SCOTCH PLAINS, NJ – Following a contentious 20-minute discussion, the Township Council approved a resolution that would allow eminent domain in a 3 1/2 block radius in downtown Scotch Plains in a 3-2 party line vote on Tuesday evening at the Scotch Plains Municipal Building.
The resolution designates the right of the local government to potentially reassess private property for public use in the form of payment or compensation of fair market value, if necessary, as part of the downtown redevelopment process. Township leaders have stepped up redevelopment plans in recent months due to the ongoing COAH affordable housing litigation. Surrounding municipalities in Union County, including Fanwood, have undergone affordable housing litigation, which is being driven by the Fair Share Housing Center and enforced by the Supreme Court of the State of New Jersey.

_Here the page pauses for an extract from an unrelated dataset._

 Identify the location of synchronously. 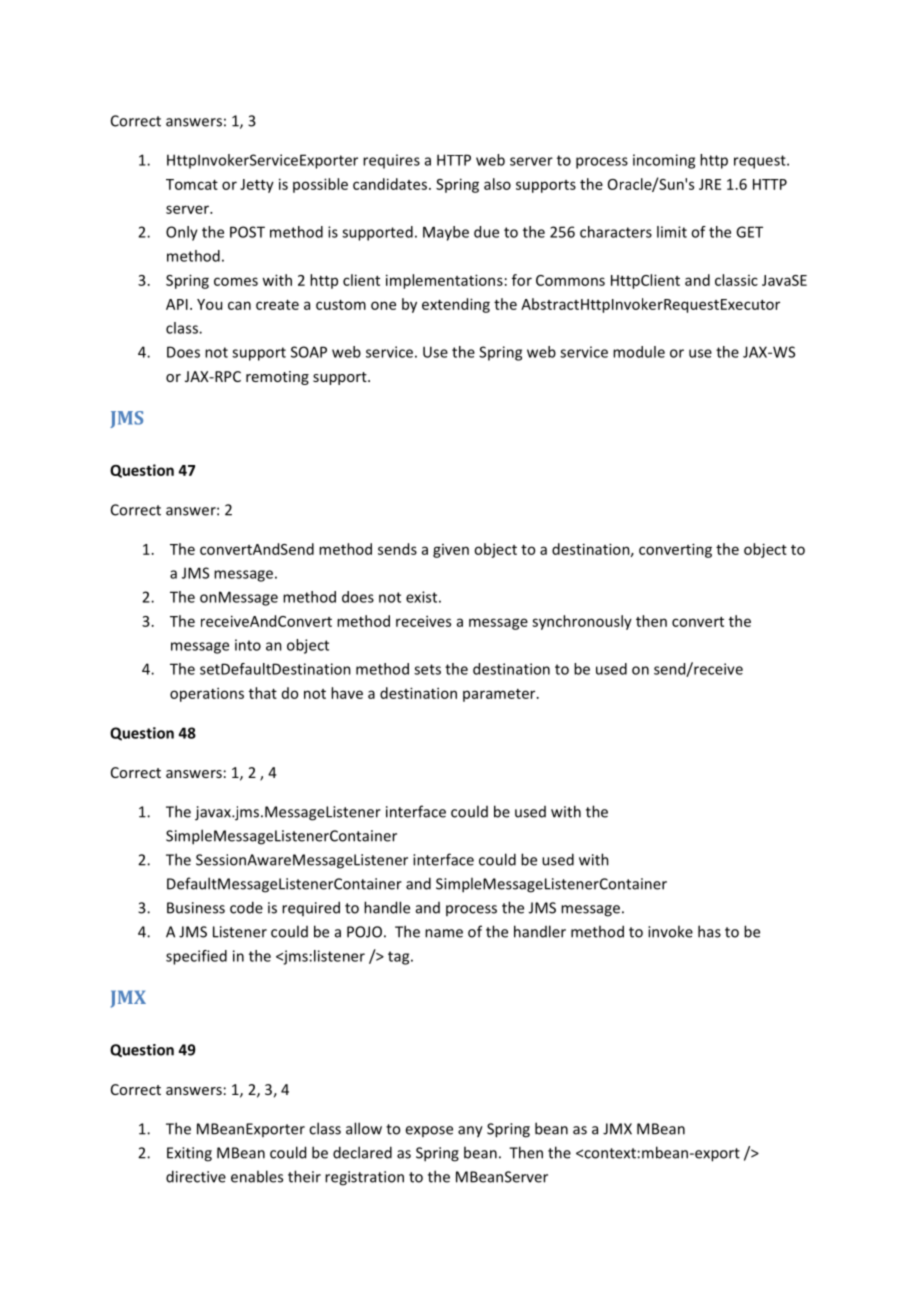
(582, 622).
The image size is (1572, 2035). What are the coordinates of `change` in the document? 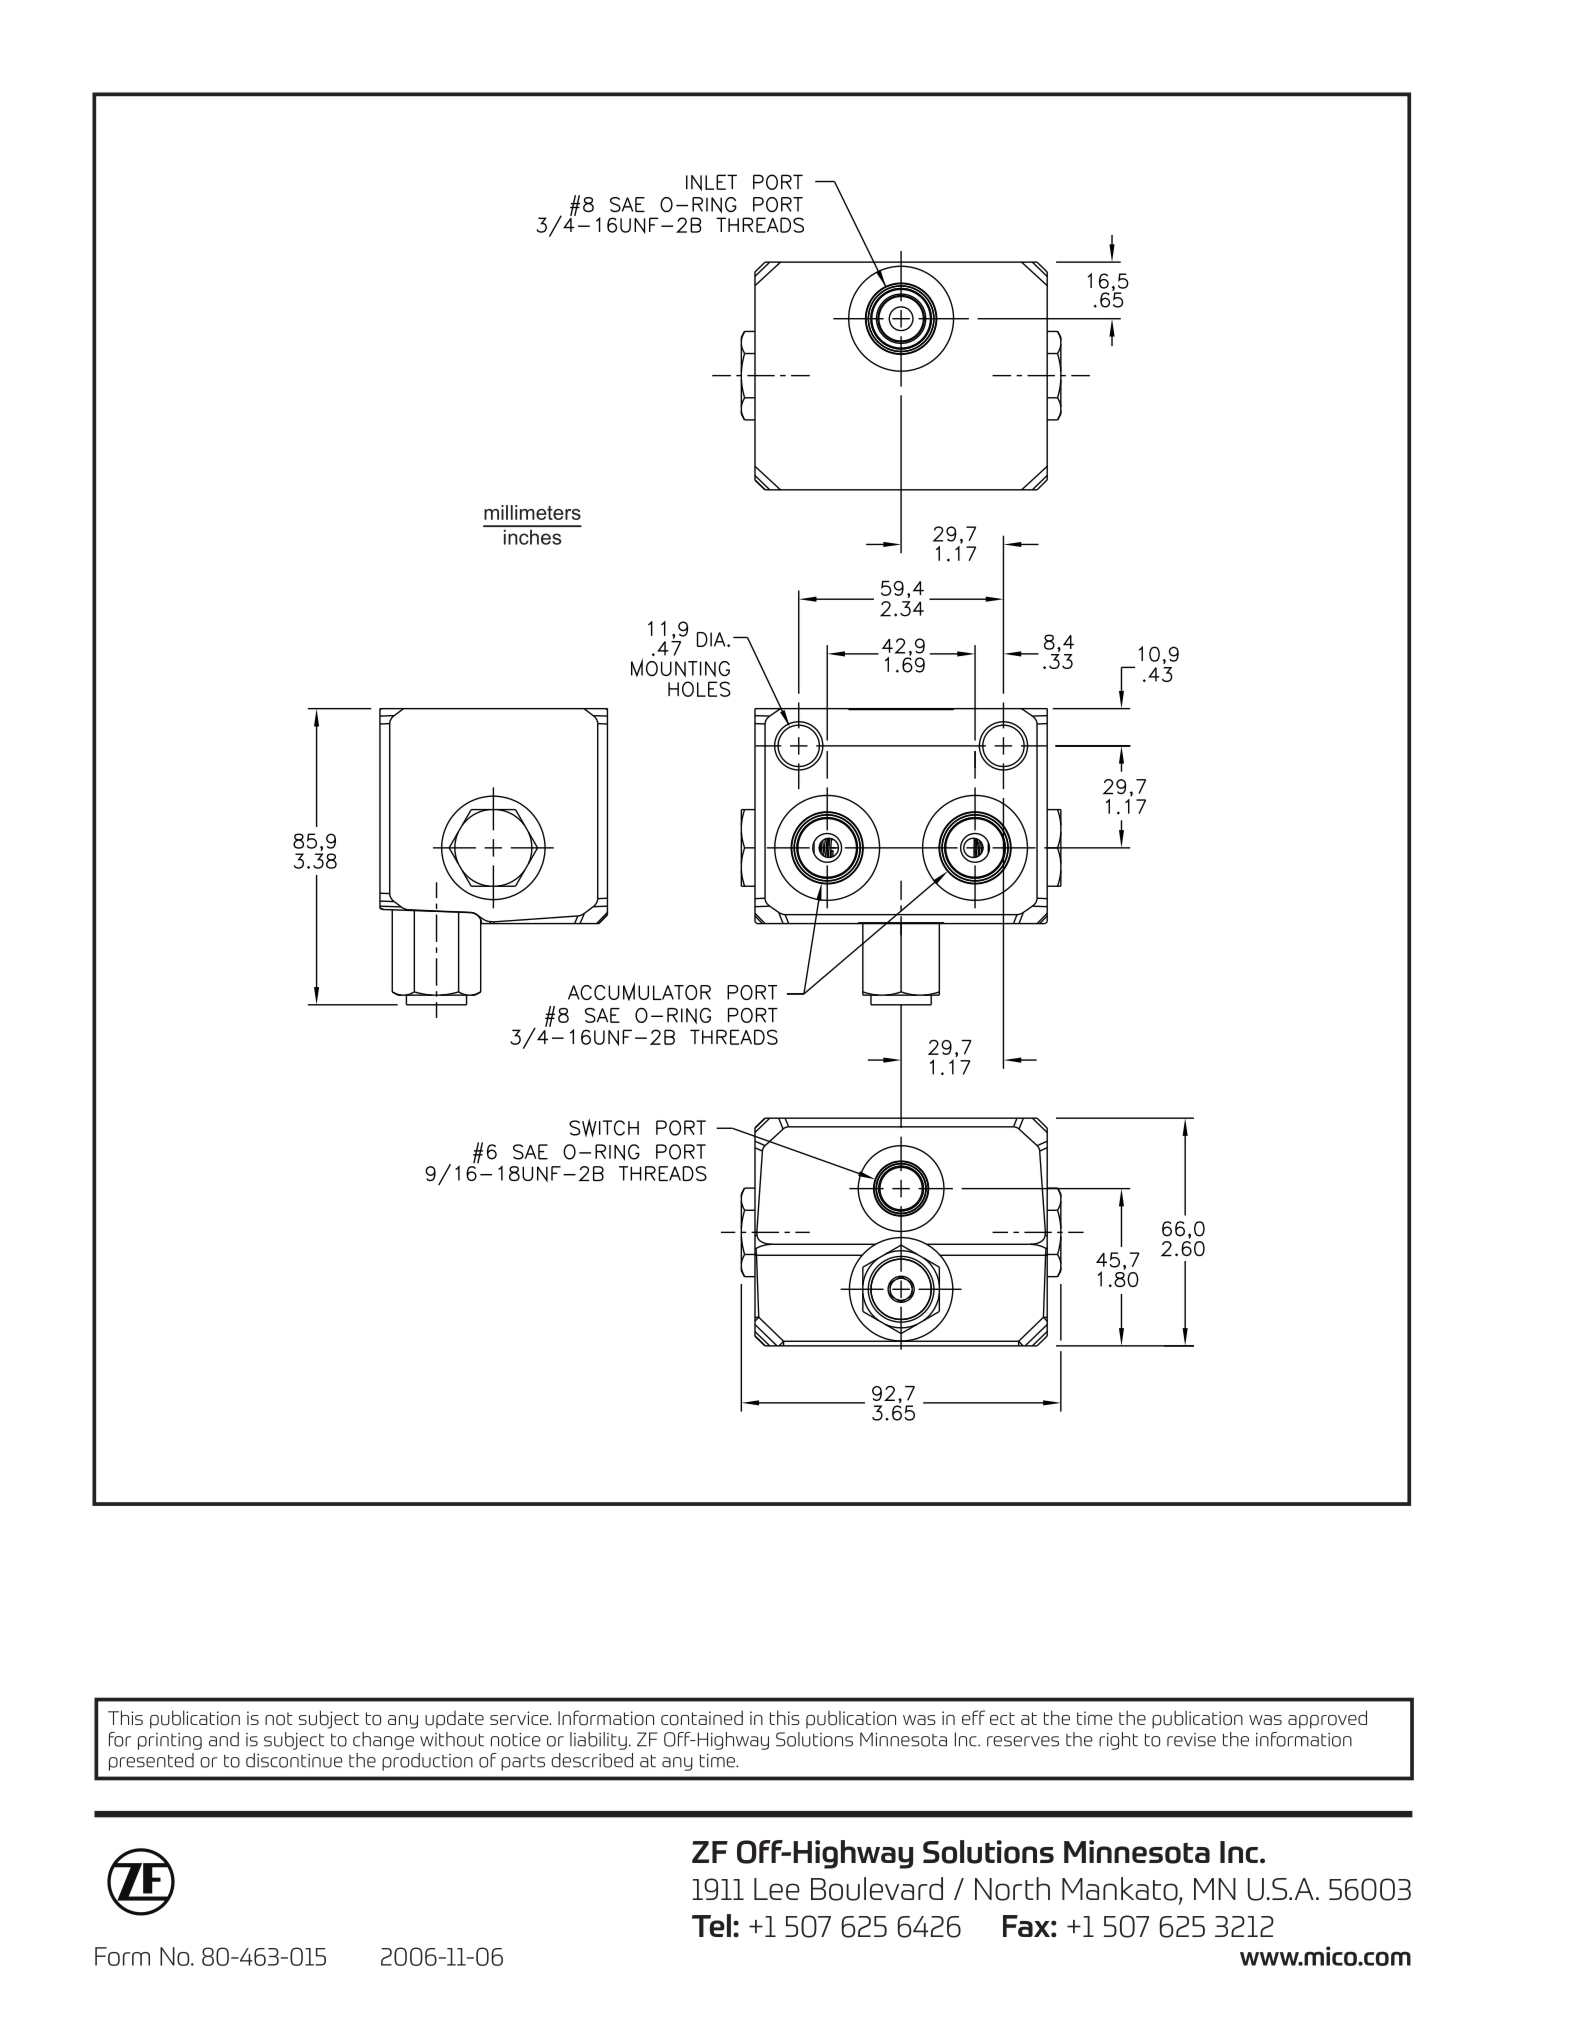 It's located at (383, 1741).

The debated vote comes less than a week after the Downtown Redevelopment Committee’s second meeting, which evaluated the pros and cons, according to Scotch Plains Mayor Al Smith and Deputy Mayor Llewellyn Jones, both members of the newly-formed group. The counsel of the committee advised the governing body to include eminent domain on the plan as a "tool in their toolbox." Several local property owners are on the committee including Joe Mortarulo, managing partner of Darby Road on Park Ave.
“This is not an easy decision for me,” said Mayor Al Smith, who is chairman of the Downtown Redevelopment Committee. “We’ve got a new factor in this: Fair Share Housing There’s a lot of decisions that we have to make on behalf of our residents as their representatives. The last thing I want is somebody telling me what to do with or around my property.”

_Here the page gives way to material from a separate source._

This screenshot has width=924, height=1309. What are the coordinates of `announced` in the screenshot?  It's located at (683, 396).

“An entire plan could potentially collapse because one property owner doesn’t want to sell their property,” Smith continued. “The court could then come in and dictate where they are going to build the property in the last place you want to be in Scotch Plains.”

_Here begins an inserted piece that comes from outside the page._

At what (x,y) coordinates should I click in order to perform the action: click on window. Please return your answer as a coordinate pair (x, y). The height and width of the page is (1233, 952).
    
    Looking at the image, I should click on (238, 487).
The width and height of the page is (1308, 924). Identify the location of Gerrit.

Councilwoman Rose Checchio and Councilman John Del Sordi both voted no on the resolution.
“I want to see the Downtown Redevelopment move forward, but I just have a hard time (voting for this) because I would like to hear from the property owners first,” said Checchio, who added that she understands there are incentives and other positive takeaways. “I can’t vote yes on this until I have a better understanding how property owners in Scotch Plains feel about this.”
“If I lived on one of these streets around here, I wouldn’t want somebody having that ‘tool in their toolbox’ to dictate to me what they (decide to do) with my property for fair market value,” explained an impassioned Del Sordi. “Not while I’m ever up here will I support eminent domain and dictate to these people what they should do with their properties.”
He acknowledged the good work that the Scotch Plains Redevelopment Committee was doing and was encouraged with the progress that has been made.
Deputy Mayor Llewellyn Jones, who is also vice-chairman of the Scotch Plains Downtown Redevelopment Committee, refuted the claim that the public was left in the dark.
“I don’t think it should be a surprise to anybody that we’re talking about Downtown Redevelopment,” suggested Jones, who admitted that he was originally against the concept of eminent domain in Scotch Plains a couple years ago.
He added that two things have changed – the ongoing affordable housing litigation and the advice of the counsel.
“We have to keep in mind our responsibility to the entirety of the town,” Jones explained. “(Scotch Plains) is under pressure to undergo redevelopment and that’s being forced upon us by the Supreme Court of the State of New Jersey as we continue to negotiate hard in the town’s best interest.”
There are currently no immediate plans of enforcing eminent domain and in the event that issue arises, it is a lengthy process that involves both the council and Planning Board. The entire council was in agreement that it is something they would not like to see happen.
The Downtown Redevelopment Committee will host its next meeting on Wednesday, June 14 at 6:30 p.m. at Town Hall and the public is invited to attend.